OGH 9ObA40/08k

9ObA40/08kSupreme CourtApr 10, 2008

Regest

Kennung XPUBL Diese Entscheidung wurde veröffentlicht in ARD 5909/9/2008 XPUBLEND

Full text

OGH 9ObA40/08k

  • Dokumenttyp: Entscheidungstext
  • Entscheidungsdatum: 10.04.2008

Kopf

Der Oberste Gerichtshof hat als Revisionsgericht in Arbeits- und Sozialrechtssachen durch den Vizepräsidenten des Obersten Gerichtshofs Dr. Rohrer als Vorsitzenden und durch die Hofräte des Obersten Gerichtshofs Dr. Spenling und Dr. Hradil sowie die fachkundigen Laienrichter Dr. Johannes Pflug und AR Angelika Neuhauser als weitere Richter in der Arbeitsrechtssache der klagenden Partei Stefan F*****, vertreten durch Dr. Heinz Kallan, Rechtsanwalt in Graz, gegen die beklagte Partei Ewald H*****, vertreten durch Dr. Thomas Stampfer und Dr. Christoph Orgler, Rechtsanwälte in Graz, wegen 20.028,84 EUR brutto sA, über die außerordentliche Revision der klagenden Partei gegen das Urteil des Oberlandesgerichts Graz als Berufungsgericht in Arbeits- und Sozialrechtssachen vom 16. Jänner 2008, GZ 7 Ra 107/07w-15, den Beschluss

gefasst:

Spruch

Die außerordentliche Revision wird gemäß § 508a Abs 2 ZPO mangels der Voraussetzungen des § 502 Abs 1 ZPO zurückgewiesen (§ 510 Abs 3 ZPO).

Begründung:

Begründung

Die Weigerung des Klägers, mit seinem Privatfahrzeug zur 2 km entfernten Baustelle zu fahren, haben ihm die Vorinstanzen ohnedies nicht als Arbeitsverweigerung angelastet. Es kann aber nicht ernsthaft zweifelhaft sein, dass der Kläger das Angebot der Ehegattin des Arbeitgebers, ihn mit ihrem Fahrzeug zur Baustelle zu bringen, nicht hätte ablehnen dürfen und dass diese Ablehnung als Arbeitsverweigerung zu werten ist. Auf diesen Umstand wurde der Kläger von der Gattin des Beklagten auch hingewiesen. Dass der Kläger nach Ablehnung des Anbots der Ehegattin des Beklagten den Betrieb verließ, sich von der Arbeiterkammer beraten ließ und erst nach mehreren Stunden wieder in den Betrieb zurückkehrte, haben ihm die Vorinstanzen gar nicht angelastet. Wohl aber haben sie sein weiteres Verhalten im Sinne einer Fortsetzung der Arbeitsverweigerung interpretiert. Der Kläger hat sich nämlich darauf beschränkt, seine Weigerung, mit seinem eigenen Fahrzeug zur Baustelle zu fahren, unter Hinweis auf die Auskunft der Arbeiterkammer zu bekräftigen. Er hat aber keinerlei Verhalten gesetzt, das als Erklärung seiner Leistungsbereitschaft gewertet werden könnte. Insbesondere hat er nicht erklärt, nunmehr bereit zu sein, sich zur Baustelle bringen zu lassen. Die Auffassung des Berufungsgerichts, dieses Verhalten sei unter den hier gegebenen Umständen als Fortsetzung der Arbeitsverweigerung iSd § 82 lit f GewO, 2. Tatbestand zu werten und habe daher den Arbeitgeber zur Entlassung berechtigt, ist jedenfalls nicht unvertretbar, sodass der Kläger mit der Bekämpfung dieser Rechtsauffassung keine iSd § 502 Abs 1 ZPO erhebliche Rechtsfrage aufzeigt.

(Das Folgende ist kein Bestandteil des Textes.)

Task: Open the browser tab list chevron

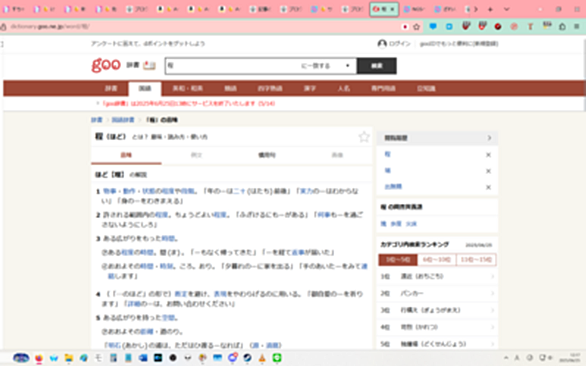Action: click(506, 9)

Dass dem Kläger nicht ausdrücklich die Entlassung angedroht wurde, macht die Entlassung nicht unzulässig. Schließlich wurde er bereits im Zusammenhang mit der Ablehnung des Anbots der Ehegattin des Arbeitgebers darauf hingewiesen, dass sein Verhalten als Arbeitsverweigerung zu werten sei. Umso mehr müsste ihm der Ernst der Lage nach seiner mehrstündigen Abwesenheit vom Betrieb klar sein. Die vom Revisionswerber zitierten Entscheidungen, mit denen er zu zeigen sucht, dass seine mehrstündige Abwesenheit vom Arbeitsplatz nicht erheblich sei, weil dem Beklagten keine relevanten Nachteile entstanden seien, beziehen sich auf den Entlassungsgrund des § 82 lit f GewO, 1. Tatbestand (unbefugtes Verlassen der Arbeit). Hier ist aber das Berufungsgericht davon ausgegangen, dass das Verhalten des Klägers den Entlassungsgrund des § 82 lit f GewO, 2. Tatbestand, verwirklicht hat. Dieser Entlassungsgrund stellt nicht auf die vom Kläger ins Treffen geführten Umstände, sondern - soweit hier von Interesse - darauf ab, dass sich der Arbeitnehmer beharrlich weigert, seine Dienste zu leisten. Eine derartige Weigerung hat das Berufungsgericht in jedenfalls nicht unvertretbarer Weise bejaht. Der Einwand der Verspätung der Entlassung ist unberechtigt. Zum einen geht durch die hier innerhalb weniger Stunden erfolgte Einholung des Rats der Wirtschaftskammer das Entlassungsrecht des Arbeitgebers nicht verloren. Vor allem aber wurde die Entlassung ja erst ausgesprochen, als der Kläger auch nach seiner Rückkehr in den Betrieb keinerlei Anzeichen von Arbeitsbereitschaft erkennen ließ.